What you are asked to do » Your answer should hold exactly the lines from the line containing "The height and width of the screenshot is (584, 1024)." through the end of the entries that follow.

Data »

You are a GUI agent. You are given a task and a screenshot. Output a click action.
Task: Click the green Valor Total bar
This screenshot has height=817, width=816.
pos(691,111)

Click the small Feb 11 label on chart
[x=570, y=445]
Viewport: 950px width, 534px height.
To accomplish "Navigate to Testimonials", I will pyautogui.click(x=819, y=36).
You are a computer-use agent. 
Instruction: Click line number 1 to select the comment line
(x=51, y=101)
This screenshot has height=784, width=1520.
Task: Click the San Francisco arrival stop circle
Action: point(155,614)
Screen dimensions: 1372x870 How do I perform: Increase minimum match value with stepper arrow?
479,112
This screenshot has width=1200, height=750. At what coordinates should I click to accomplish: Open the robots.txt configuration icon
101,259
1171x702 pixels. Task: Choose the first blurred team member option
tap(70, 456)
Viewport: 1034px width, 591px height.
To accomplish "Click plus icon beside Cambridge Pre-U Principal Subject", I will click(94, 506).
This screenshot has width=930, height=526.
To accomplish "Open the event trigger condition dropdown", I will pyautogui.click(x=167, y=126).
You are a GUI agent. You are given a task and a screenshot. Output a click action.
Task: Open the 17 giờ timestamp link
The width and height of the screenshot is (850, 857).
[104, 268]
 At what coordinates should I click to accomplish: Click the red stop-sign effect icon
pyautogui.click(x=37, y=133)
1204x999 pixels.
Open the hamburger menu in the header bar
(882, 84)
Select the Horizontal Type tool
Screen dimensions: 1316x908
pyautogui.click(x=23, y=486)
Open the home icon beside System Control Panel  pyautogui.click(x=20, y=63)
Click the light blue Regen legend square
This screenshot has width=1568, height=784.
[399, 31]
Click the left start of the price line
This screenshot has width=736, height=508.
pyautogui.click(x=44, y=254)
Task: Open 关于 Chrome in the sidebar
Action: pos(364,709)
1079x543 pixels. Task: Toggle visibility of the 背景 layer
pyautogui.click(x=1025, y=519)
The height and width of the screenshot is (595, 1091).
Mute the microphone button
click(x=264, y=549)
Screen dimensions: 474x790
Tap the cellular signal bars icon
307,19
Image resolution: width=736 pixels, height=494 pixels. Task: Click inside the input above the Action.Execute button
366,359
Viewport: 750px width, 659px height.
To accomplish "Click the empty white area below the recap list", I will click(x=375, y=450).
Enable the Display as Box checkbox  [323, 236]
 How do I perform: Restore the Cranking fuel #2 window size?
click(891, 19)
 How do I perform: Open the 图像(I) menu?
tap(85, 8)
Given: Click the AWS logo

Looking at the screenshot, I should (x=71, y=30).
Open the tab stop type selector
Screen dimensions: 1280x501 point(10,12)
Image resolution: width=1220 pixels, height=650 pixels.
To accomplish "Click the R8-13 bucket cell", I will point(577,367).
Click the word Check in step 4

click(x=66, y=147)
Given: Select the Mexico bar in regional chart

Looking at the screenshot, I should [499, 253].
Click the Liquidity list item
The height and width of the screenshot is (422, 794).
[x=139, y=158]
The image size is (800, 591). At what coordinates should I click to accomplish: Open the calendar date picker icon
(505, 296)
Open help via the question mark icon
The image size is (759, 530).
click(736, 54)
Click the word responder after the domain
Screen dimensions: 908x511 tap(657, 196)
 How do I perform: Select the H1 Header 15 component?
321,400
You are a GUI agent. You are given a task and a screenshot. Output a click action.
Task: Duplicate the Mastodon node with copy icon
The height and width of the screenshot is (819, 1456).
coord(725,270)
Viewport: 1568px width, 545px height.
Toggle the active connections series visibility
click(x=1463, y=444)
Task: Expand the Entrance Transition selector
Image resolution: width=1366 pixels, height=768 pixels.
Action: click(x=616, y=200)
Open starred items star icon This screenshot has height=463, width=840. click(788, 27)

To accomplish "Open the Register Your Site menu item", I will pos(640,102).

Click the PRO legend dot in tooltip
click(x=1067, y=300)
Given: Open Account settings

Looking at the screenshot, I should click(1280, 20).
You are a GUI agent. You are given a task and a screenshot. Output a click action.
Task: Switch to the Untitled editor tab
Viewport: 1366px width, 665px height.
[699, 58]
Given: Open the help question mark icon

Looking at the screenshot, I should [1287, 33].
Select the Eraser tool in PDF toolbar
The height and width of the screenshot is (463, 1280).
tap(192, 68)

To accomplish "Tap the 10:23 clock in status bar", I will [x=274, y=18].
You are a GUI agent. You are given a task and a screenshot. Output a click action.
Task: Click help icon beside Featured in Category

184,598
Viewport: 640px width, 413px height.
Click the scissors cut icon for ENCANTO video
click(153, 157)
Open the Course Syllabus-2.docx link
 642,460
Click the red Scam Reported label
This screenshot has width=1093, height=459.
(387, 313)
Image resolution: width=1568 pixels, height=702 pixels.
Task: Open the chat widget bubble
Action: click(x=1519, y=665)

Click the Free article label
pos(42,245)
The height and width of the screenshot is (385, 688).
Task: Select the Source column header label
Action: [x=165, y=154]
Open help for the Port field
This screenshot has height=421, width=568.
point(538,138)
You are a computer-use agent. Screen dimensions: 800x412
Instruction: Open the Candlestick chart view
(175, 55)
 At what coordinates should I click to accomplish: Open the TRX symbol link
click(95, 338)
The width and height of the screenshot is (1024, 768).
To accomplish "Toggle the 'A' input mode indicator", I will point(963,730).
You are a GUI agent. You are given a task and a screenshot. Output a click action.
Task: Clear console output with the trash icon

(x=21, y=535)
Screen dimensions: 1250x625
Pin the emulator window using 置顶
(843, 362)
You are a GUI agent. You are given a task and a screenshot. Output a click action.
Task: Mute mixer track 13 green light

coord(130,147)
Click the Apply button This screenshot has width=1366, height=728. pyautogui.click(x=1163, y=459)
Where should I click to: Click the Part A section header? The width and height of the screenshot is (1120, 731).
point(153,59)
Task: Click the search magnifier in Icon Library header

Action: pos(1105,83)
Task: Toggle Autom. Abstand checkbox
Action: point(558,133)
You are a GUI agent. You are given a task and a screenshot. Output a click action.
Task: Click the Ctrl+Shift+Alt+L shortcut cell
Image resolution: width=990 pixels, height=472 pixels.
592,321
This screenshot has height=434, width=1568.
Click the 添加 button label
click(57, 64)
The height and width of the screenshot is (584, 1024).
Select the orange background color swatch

Written response »
The height and width of the screenshot is (584, 1024).
Select the orange background color swatch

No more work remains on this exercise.